BEGIN
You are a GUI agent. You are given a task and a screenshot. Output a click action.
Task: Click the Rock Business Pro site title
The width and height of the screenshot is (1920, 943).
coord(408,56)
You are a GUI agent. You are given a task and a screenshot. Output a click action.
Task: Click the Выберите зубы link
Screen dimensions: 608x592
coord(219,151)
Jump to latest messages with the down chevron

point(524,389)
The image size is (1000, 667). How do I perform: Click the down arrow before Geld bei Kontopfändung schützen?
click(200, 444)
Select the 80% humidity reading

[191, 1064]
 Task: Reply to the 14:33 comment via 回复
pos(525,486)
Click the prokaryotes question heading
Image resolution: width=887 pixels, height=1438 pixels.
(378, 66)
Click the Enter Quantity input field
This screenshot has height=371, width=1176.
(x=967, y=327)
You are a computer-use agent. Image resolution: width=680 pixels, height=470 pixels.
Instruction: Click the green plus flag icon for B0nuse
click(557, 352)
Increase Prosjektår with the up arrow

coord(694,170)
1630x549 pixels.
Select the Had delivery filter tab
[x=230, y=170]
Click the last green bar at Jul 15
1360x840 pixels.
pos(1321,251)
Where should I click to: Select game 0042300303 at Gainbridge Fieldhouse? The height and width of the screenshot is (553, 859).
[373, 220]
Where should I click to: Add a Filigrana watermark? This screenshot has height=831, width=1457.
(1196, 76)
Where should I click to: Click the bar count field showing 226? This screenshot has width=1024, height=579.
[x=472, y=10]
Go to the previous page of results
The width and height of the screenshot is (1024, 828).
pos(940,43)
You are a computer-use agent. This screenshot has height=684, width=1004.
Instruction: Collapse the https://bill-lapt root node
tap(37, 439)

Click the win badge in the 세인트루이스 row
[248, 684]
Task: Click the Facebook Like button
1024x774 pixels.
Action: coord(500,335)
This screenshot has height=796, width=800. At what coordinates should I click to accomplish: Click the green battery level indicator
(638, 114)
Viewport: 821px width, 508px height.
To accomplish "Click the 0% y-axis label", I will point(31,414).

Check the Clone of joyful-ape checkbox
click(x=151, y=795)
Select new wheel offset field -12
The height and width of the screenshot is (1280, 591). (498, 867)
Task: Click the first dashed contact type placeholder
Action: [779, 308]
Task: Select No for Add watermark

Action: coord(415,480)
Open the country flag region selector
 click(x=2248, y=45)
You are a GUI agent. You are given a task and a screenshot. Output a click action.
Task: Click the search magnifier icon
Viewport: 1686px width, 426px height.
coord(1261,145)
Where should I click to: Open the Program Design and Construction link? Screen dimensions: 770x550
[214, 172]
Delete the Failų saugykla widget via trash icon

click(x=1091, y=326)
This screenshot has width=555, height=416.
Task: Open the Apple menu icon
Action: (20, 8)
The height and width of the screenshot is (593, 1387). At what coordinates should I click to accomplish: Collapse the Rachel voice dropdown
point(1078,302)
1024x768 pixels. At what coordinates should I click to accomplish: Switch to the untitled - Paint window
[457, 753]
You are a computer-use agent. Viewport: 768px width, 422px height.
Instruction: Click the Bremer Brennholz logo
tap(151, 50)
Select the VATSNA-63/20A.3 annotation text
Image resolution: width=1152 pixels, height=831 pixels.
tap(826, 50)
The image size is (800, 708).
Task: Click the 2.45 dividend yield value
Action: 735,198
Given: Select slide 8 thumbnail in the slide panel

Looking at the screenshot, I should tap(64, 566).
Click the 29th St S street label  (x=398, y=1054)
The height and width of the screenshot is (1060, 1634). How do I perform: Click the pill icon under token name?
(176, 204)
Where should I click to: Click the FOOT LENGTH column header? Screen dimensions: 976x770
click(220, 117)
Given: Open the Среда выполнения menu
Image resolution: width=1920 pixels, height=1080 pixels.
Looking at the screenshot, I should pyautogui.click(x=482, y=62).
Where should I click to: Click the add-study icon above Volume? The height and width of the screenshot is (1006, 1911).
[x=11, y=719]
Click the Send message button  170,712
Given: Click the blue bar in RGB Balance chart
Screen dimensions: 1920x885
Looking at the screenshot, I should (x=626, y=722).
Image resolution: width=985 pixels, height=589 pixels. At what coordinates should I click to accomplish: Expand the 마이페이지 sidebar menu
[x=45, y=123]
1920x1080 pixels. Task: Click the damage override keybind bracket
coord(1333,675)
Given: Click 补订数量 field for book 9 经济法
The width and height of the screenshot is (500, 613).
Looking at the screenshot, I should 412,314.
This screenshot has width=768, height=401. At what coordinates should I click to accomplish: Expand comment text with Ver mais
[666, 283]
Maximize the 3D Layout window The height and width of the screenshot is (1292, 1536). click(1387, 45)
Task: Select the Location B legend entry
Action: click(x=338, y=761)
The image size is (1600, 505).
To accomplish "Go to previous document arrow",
END
### Problem
Starting at the line that holds "Image resolution: width=985", set down each line exactly through the last line of the records above, and no others.

### Your response
Image resolution: width=985 pixels, height=589 pixels. At what coordinates should I click to accomplish: Expand the 마이페이지 sidebar menu
[x=45, y=123]
1920x1080 pixels. Task: Click the damage override keybind bracket
coord(1333,675)
Given: Click 补订数量 field for book 9 经济法
The width and height of the screenshot is (500, 613).
Looking at the screenshot, I should 412,314.
This screenshot has width=768, height=401. At what coordinates should I click to accomplish: Expand comment text with Ver mais
[666, 283]
Maximize the 3D Layout window The height and width of the screenshot is (1292, 1536). click(1387, 45)
Task: Select the Location B legend entry
Action: click(x=338, y=761)
The image size is (1600, 505).
To accomplish "Go to previous document arrow",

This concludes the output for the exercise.